Even the various single payer models in Europe and asia still have insurance companies.
The difference is that in these systems the government has some stake — whether it’s providing the public insurance fund, or owning the company itself — so that the government is financially incentivized to reduce costs.
In the US case everything is private so all parties are incentivized to increase costs as much as possible.
We really should to copy the Bismarck model. Public owned “public fund”, heavily regulated private insurance and care.
Competition among insurance companies in most other systems (like the Bismarckian system) is far more constrained and so consumes far less capital. A huuuuge portion of health insurance premiums just go toward spending on ads to pull members from other insurers and otherwise retain your own (especially while they are paying into the plan rather than pulling from the plan, at which point you’re happy to lose them).
1. Your $3.7 billion figure is about auto insurers
2. I misspoke and meant "marketing" broadly, not ads in particular.
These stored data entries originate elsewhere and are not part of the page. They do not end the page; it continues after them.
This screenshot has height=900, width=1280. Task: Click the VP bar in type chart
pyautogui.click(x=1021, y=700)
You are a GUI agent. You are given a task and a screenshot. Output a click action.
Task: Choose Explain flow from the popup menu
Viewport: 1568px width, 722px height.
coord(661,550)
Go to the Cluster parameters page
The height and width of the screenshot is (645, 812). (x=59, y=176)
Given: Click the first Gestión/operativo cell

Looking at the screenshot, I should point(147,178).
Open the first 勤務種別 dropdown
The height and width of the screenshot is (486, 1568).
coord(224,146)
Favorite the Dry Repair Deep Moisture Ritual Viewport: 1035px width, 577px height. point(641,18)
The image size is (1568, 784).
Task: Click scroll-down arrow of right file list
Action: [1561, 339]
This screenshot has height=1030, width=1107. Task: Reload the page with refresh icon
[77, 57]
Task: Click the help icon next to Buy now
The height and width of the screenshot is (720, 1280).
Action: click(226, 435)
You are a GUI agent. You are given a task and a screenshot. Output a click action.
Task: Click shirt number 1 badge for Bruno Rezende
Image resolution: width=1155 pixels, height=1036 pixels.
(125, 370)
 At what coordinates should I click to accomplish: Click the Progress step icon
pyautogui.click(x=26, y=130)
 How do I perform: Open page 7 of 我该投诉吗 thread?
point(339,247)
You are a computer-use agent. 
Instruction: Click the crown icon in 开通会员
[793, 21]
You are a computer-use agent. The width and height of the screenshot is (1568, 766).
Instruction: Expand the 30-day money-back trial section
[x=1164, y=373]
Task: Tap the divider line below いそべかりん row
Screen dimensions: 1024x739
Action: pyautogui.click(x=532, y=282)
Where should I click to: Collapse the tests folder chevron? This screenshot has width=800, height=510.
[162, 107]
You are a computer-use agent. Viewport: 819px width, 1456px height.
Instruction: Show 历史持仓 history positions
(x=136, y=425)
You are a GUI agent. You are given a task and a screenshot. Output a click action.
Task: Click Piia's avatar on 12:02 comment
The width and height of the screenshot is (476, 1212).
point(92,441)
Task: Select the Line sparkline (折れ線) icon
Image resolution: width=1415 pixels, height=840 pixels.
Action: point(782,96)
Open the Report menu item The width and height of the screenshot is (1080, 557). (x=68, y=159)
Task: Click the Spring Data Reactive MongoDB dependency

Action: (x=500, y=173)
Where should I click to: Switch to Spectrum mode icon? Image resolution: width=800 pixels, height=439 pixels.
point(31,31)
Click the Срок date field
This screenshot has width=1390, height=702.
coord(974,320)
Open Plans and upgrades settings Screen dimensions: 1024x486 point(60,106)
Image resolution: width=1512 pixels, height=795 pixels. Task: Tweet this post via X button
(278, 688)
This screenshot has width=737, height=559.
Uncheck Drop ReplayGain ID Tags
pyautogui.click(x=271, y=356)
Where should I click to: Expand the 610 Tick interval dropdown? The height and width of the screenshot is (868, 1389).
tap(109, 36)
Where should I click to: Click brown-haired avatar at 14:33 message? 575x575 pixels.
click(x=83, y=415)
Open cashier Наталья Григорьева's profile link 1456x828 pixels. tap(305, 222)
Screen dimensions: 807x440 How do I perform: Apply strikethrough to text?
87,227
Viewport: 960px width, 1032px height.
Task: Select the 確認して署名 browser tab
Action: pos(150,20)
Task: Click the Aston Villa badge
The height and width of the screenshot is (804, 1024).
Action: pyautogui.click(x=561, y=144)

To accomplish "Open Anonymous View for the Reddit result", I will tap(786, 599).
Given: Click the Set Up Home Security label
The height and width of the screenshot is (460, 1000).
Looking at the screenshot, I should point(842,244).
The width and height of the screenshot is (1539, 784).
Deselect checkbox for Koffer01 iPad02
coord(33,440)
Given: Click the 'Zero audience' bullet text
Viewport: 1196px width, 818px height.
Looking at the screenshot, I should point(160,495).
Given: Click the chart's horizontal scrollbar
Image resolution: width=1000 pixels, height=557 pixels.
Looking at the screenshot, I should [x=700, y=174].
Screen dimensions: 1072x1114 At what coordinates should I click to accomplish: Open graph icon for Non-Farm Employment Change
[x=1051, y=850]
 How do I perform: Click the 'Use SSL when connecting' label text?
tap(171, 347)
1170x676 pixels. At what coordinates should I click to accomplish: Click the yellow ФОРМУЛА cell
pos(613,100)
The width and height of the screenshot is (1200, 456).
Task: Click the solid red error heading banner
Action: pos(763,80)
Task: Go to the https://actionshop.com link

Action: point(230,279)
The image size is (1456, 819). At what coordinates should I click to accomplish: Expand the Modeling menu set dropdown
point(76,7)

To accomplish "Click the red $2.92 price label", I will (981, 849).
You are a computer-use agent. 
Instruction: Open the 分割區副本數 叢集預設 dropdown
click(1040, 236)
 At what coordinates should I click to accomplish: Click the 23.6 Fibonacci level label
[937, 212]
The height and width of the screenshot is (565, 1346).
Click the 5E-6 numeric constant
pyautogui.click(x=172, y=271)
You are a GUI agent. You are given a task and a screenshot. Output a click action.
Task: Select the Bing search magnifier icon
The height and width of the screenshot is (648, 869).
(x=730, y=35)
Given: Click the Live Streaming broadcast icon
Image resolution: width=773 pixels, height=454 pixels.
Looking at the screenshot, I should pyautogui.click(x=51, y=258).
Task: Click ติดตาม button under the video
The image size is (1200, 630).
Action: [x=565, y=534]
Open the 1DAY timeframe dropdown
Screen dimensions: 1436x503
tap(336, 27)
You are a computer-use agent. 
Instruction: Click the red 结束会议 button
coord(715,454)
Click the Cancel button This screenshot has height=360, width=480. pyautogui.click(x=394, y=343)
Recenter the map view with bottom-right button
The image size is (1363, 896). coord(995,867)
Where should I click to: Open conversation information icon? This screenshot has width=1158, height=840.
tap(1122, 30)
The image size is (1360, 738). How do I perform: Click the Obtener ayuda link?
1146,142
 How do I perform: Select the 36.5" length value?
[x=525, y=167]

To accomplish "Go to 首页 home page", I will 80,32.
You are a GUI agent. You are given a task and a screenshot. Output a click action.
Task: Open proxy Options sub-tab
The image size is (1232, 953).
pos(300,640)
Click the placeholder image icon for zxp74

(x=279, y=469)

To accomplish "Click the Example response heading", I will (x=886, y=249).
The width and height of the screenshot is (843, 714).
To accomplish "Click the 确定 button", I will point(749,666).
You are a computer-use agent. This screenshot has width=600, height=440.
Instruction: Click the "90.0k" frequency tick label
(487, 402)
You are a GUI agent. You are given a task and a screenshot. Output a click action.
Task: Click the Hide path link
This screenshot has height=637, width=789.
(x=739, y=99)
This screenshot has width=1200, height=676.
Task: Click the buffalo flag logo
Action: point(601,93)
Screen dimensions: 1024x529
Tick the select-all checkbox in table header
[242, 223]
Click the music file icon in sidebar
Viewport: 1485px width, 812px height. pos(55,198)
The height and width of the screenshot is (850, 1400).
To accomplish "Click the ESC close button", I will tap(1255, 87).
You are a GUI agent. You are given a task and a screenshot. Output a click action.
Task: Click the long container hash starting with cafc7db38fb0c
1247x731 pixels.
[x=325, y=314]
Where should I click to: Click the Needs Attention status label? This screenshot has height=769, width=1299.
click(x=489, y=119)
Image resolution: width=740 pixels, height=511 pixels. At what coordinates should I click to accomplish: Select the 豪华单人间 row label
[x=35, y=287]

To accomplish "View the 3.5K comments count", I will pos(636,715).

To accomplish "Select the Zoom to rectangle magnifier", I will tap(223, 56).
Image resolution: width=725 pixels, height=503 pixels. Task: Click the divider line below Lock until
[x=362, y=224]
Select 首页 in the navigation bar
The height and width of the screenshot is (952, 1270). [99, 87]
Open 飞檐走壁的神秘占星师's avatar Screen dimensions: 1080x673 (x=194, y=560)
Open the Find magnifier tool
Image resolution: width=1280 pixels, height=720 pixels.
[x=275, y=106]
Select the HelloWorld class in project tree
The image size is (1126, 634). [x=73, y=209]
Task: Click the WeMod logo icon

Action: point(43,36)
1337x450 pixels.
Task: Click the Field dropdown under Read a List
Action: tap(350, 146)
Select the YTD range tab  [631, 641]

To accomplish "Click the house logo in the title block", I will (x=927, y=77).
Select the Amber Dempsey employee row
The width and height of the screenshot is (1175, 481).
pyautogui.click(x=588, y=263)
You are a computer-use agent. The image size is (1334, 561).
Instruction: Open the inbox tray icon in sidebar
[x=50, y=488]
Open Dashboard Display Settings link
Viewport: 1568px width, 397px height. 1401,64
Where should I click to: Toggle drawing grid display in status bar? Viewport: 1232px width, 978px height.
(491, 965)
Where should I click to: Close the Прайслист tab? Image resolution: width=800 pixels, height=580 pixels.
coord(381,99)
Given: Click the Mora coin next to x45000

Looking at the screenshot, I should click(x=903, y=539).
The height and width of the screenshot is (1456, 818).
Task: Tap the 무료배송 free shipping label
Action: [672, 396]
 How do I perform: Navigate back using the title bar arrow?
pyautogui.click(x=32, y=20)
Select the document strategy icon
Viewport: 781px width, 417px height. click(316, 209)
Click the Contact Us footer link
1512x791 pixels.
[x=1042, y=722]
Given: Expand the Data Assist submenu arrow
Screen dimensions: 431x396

This all fits under administrative overhead which is one of the major sources of inefficiency between private health plans in the US compared to Medicare/Medicaid.
I believe there should be a government backed, credit union style, non profit operating in every industry as a baseline for companies to compete against.
I don’t think that would work. The big insurance companies would find a way to undermine that. But also, the government insurer would end up with the most expensive patients who can least afford premiums, and then the libertarian types will use that to show how the government isn’t as efficient as the private sector.
I have no idea what the actual solution should be, though.
When you have the state as a single payer then all those expenses just vanishes.